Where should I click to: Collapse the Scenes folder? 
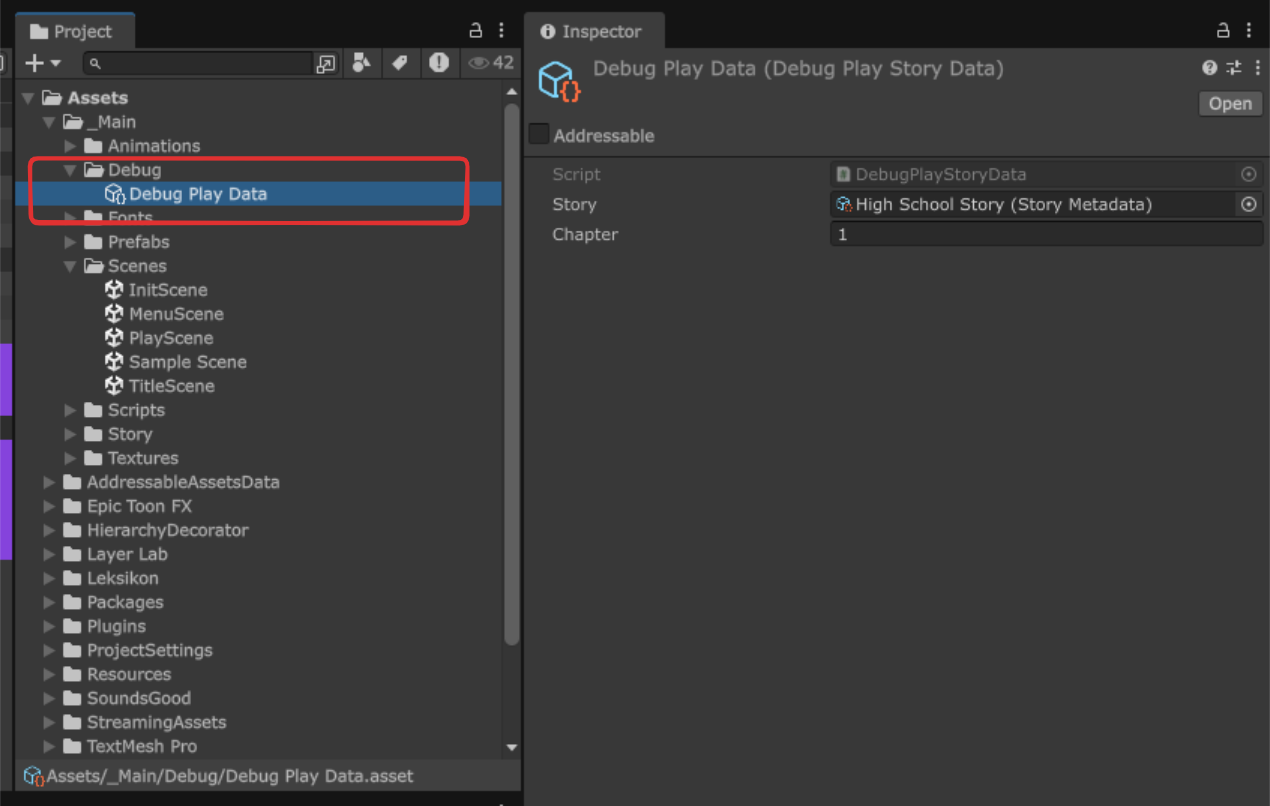point(69,265)
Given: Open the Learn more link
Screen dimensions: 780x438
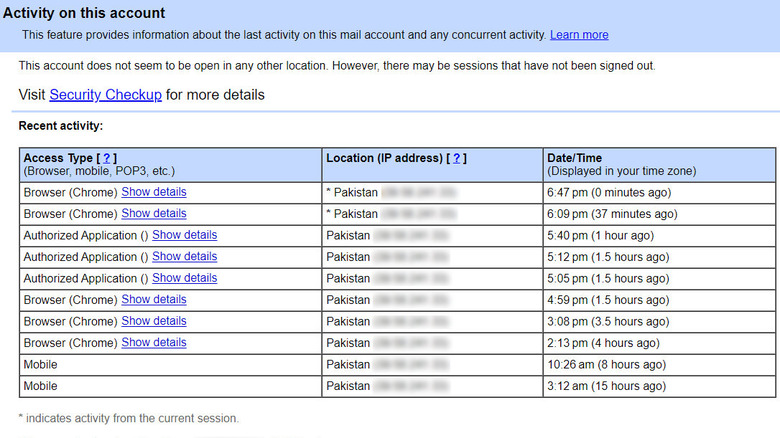Looking at the screenshot, I should (x=579, y=35).
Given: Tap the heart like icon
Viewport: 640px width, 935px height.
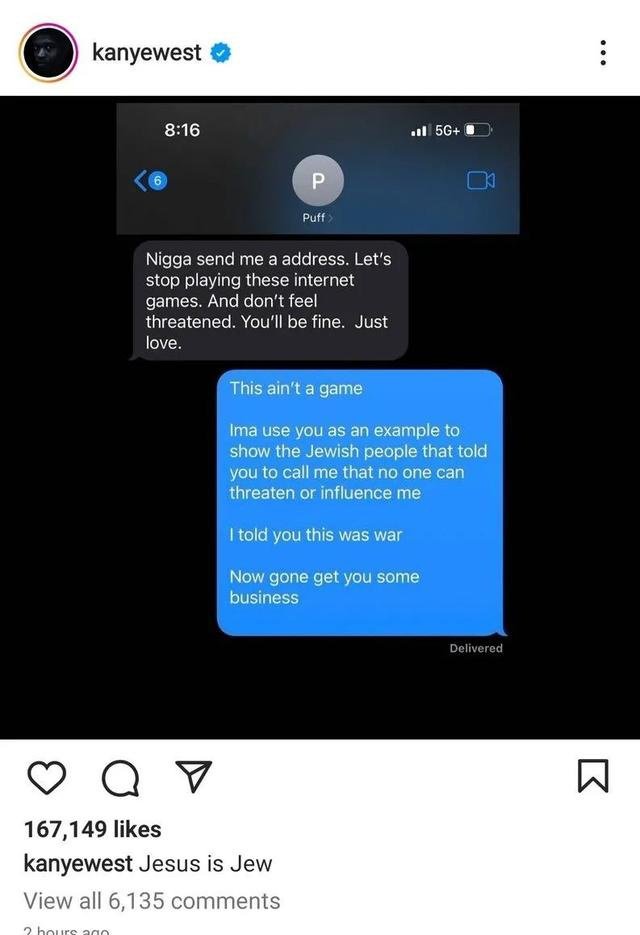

--------------------------------------------------

What is required -
Could you return the entire listing above verbatim while dropping each picture?

Response area -
Where should I click to: Collapse the Scenes folder? 
point(69,265)
Given: Open the Learn more link
Screen dimensions: 780x438
Looking at the screenshot, I should (x=579, y=35).
Given: Tap the heart like icon
Viewport: 640px width, 935px height.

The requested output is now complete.